Cost-effective experiments with additively manufactured waveguide and cavities in the S-band

This study demonstrates the applicability of additively manufactured components that are metalized with conductive tape for two different microwave experiments. We focus on dielectric measurements and prototyping elliptical accelerator cavities at a low power regime for 2.45 GHz. To illustrate the accuracy of our results for the commonly used solid/liquid materials in engineering and to compare the fundamental accelerator cavity parameters with previous research rectangular and elliptic 3D-printed cavities coated with aluminum-type tape were employed in the experiments.
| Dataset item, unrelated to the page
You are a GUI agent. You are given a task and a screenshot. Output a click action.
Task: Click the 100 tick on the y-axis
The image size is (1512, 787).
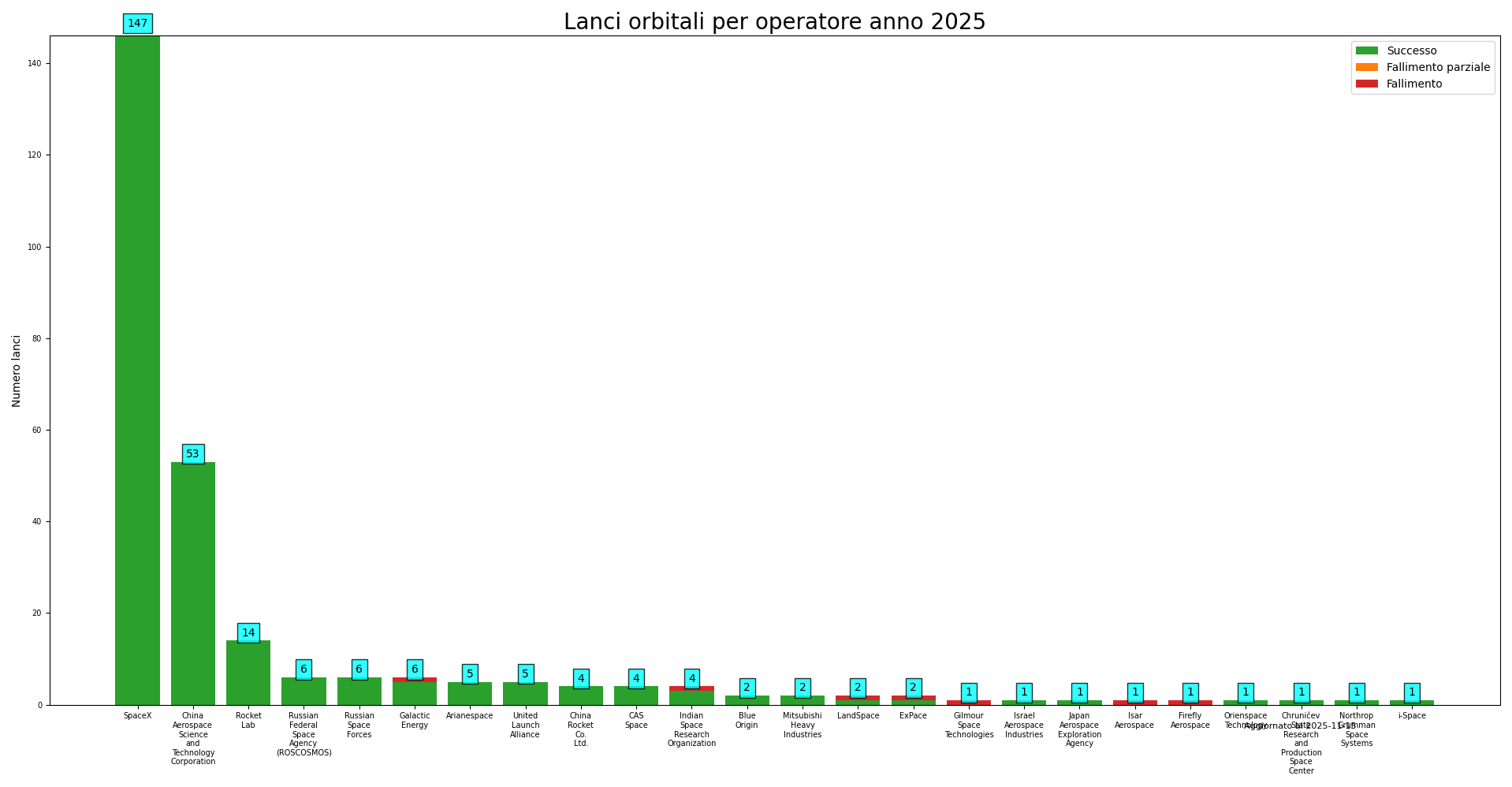coord(34,247)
Results reported for the complex-valued permittivities and specific design parameters for the cavity prototype are consistent with the literature. Various approaches to obtain the conductivity value of the tape and the effect of the roughness/thickness of the coating on the reflection parameter are discussed in detail. We confirm the effectiveness of the proposed approach, which reduces costs and provides a high degree of accuracy for investigated applications.

Automated summary

This study demonstrates the suitability of additively manufactured components with conductive tape metalization for two different microwave experiments. The focus is on dielectric measurements and prototyping of low power 2.45 GHz elliptical accelerator cavities. The experiments employed rectangular and elliptic 3D-printed cavities coated with aluminum-type tape to compare with previous research and validate the accuracy of the results. The proposed approach reduces costs and provides high accuracy for investigated applications.